Ecrit par L.Boumahrou I
Une 13ème tranche de subvention aux transporteurs à partir de décembre soulève la question de la bonne gouvernance de la gestion des finances publiques. Et pour cause, l’Etat, indirectement, contribue à refouler les caisses des pétroliers qui rappelons-le ont été épinglés par le Conseil de la Concurrence pour entente sur les prix.
Le ministère du Transport a annoncé en début de cette semaine le lancement d’une nouvelle tranche de subvention au profit des transporteurs. La 13ème tranche d’aide en 2 ans. Rappelons qu’en raison de la hausse des prix des hydrocarbures, le gouvernement avait décidé de subventionner les transporteurs dans l’optique d’atténuer l’impact de cette hausse sur l’économie et sur les prix des produits.
Les derniers chiffres dont nous disposons au 23 août 2023, la subvention s’étant élevée à environ 5,4 Mds de DH sans compter celles de septembre et d’octobre.

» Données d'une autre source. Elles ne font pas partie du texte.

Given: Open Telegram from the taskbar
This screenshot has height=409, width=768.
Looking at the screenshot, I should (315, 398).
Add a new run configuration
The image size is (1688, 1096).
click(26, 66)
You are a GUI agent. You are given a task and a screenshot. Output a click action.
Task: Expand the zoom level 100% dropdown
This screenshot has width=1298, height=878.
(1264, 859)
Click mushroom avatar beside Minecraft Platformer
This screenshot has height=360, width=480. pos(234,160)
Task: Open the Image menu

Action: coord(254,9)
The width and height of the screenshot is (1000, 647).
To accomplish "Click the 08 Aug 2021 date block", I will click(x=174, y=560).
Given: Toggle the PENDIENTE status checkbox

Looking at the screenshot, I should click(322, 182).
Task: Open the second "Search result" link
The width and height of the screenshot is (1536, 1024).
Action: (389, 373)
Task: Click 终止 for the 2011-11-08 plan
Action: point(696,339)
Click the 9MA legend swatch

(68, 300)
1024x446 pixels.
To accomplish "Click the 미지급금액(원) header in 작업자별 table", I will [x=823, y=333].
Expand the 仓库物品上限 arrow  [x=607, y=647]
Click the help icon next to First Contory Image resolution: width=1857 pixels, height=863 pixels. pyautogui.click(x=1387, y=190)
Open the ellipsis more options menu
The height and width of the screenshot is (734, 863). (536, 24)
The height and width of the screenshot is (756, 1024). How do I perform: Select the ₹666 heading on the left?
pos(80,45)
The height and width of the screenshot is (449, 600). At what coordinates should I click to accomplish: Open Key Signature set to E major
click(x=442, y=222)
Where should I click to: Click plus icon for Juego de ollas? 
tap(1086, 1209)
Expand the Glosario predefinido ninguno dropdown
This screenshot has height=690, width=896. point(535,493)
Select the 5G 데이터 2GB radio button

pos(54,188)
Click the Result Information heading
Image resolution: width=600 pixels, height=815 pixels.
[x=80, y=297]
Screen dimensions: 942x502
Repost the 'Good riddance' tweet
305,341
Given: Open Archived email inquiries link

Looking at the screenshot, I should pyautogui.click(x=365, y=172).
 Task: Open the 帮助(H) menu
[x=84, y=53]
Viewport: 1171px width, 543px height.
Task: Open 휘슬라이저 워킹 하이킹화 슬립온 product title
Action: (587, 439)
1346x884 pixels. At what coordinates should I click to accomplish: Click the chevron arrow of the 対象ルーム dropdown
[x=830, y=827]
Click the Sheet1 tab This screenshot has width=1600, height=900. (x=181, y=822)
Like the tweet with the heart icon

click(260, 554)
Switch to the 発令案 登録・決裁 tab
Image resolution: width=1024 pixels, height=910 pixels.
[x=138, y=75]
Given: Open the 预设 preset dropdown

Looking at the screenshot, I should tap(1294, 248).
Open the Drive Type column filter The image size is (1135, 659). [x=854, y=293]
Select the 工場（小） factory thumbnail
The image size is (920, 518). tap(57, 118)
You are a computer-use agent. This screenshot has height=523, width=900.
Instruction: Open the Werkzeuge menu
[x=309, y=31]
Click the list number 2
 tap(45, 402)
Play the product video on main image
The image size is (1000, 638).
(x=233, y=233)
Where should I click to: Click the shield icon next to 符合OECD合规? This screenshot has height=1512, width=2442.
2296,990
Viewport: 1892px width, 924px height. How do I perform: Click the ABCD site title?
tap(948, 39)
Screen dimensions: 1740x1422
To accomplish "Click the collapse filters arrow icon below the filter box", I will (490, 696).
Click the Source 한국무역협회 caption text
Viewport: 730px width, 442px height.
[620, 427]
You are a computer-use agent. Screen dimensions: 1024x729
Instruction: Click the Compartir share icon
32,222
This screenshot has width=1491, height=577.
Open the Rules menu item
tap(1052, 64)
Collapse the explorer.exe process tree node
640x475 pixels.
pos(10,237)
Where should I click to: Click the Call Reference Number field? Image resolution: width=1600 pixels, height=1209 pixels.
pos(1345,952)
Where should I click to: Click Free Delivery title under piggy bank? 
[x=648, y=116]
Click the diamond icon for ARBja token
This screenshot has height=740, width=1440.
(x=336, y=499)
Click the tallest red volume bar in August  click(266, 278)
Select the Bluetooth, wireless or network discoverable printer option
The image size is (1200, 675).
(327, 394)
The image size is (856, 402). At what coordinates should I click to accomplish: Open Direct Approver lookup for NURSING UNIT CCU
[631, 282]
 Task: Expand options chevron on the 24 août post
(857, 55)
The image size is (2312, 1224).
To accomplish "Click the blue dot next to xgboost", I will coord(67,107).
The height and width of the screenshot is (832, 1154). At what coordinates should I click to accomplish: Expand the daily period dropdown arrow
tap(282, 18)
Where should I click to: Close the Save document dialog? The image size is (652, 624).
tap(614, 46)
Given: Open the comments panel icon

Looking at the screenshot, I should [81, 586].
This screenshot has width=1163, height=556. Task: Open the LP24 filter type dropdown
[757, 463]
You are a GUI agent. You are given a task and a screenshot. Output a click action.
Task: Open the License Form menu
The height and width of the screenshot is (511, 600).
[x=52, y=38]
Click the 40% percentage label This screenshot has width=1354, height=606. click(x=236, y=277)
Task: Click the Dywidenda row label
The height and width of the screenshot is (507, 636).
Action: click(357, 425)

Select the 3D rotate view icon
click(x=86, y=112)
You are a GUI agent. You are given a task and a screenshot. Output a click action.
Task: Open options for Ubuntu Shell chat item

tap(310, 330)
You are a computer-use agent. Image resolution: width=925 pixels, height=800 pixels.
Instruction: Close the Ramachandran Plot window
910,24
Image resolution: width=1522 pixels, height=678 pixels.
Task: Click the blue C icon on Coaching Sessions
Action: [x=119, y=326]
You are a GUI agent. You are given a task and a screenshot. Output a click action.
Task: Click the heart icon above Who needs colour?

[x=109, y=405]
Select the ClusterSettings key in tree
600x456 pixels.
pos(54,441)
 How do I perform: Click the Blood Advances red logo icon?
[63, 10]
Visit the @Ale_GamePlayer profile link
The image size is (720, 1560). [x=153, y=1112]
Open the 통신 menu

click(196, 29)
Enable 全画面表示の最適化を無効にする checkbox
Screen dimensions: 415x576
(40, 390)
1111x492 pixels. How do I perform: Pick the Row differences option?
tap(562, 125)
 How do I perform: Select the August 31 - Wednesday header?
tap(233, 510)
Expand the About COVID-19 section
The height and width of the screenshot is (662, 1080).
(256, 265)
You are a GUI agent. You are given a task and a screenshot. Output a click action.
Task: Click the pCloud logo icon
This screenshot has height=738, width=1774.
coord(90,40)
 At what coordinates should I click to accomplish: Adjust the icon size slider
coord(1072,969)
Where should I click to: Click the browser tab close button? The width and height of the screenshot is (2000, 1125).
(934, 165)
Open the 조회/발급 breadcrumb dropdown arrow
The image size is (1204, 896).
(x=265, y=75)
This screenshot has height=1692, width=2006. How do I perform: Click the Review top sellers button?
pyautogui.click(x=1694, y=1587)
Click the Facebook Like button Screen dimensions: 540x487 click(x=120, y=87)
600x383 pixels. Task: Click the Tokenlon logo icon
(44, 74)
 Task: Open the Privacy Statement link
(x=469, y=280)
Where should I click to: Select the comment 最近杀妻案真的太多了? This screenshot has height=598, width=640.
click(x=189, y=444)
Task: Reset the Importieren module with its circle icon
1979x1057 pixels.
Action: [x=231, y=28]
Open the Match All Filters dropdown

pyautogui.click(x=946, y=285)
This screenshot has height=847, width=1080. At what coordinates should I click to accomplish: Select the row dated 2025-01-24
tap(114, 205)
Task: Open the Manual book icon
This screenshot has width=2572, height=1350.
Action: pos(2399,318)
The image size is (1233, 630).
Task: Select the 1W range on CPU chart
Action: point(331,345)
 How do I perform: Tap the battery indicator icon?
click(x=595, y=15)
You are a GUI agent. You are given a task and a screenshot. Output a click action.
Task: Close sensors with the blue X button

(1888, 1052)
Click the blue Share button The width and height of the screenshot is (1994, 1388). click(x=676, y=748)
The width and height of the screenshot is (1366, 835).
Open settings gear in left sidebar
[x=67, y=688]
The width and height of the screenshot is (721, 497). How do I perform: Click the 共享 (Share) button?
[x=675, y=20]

Au-delà de l’impact de cette subvention sur le pouvoir d’achat des Marocains, insignifiant, cette subvention soulève une question fondamentale notamment après la dernière décision du Conseil de la concurrence sur l’entente des prix des hydrocarbures : pourquoi l’Etat continue de subventionner les transporteurs sur la base de la hausse des prix des hydrocarbures alors que le Conseil de la concurrence vient de confirmer les pratiques anticoncurrentielles d’entente sur les prix ?
Les pétroliers non seulement ont profité de l’impuissance du citoyen lambda qui ne fait que subir leur abus et avidité mais aussi pioché, indirectement, dans les caisses de l’Etat.
Non seulement l’Etat n’a pas bougé le petit doigt pour recadrer la libéralisation du marché des hydrocarbures et veiller à l’application des pratiques de concurrence, mais, d’une manière indirecte, il a contribué aux bénéfices colossaux collectés par les pétroliers.
Et ça continue. Car bien que la décision du Conseil soit tombée le 23 novembre, la situation du marché est restée inchangée. La décision du Conseil n’a toujours pas impacté les prix à la pompe. Il faudra attendre de voir si les engagements, qui revêtent un caractère obligatoire, pris par les pétroliers dans le cadre de la procédure transactionnelle vont-ils être honorés et s’ils vont impacter les prix à la pompe. Rappelons que parmi les engagements la « mise en place d’un programme de conformité au droit de la concurrence qui traduira l’engagement des sociétés, exprimé au plus haut niveau de leur hiérarchie, à respecter les règles de la concurrence ».
Ce programme devrait permettre au Conseil d’assurer le suivi du fonctionnement concurrentiel des marchés concernés, notamment la corrélation entre les prix de vente publics du Gasoil et de l’Essence et les cours internationaux de ces produits raffinés.
Ceci dit, en attendant les retombées de ces engagements, l’Etat devrait revoir sa politique de subvention notamment celle des hydrocarbures.
Dans son dernier rapport, le Conseil de la concurrence avait mis en garde le gouvernement sur le recours à ces subventions. « Le Conseil estime que la subvention directe du gasoil et de l’essence est nocive pour l’économie, car accaparant des ressources financières équivalentes à titre d’exemple en 2012 au budget du ministère de l’Education nationale ou à cinq fois le budget de la santé », lit-on dans le rapport.
Il est vrai que l’Etat n’a pas fait marche arrière dans le dossier de la libéralisation, mais il a toutefois choisi de subventionner le secteur du transport au lieu de plafonner les prix pour une durée déterminée afin de pousser les pétroliers à revoir leur feuille.
Mais bon, il faut dire que l’Etat, par cette subvention, tente d’éviter la grogne des transporteurs qui n’ont cessé de mener des mouvements de grève dont les conséquences sur l’économie et les citoyens sont très palpables.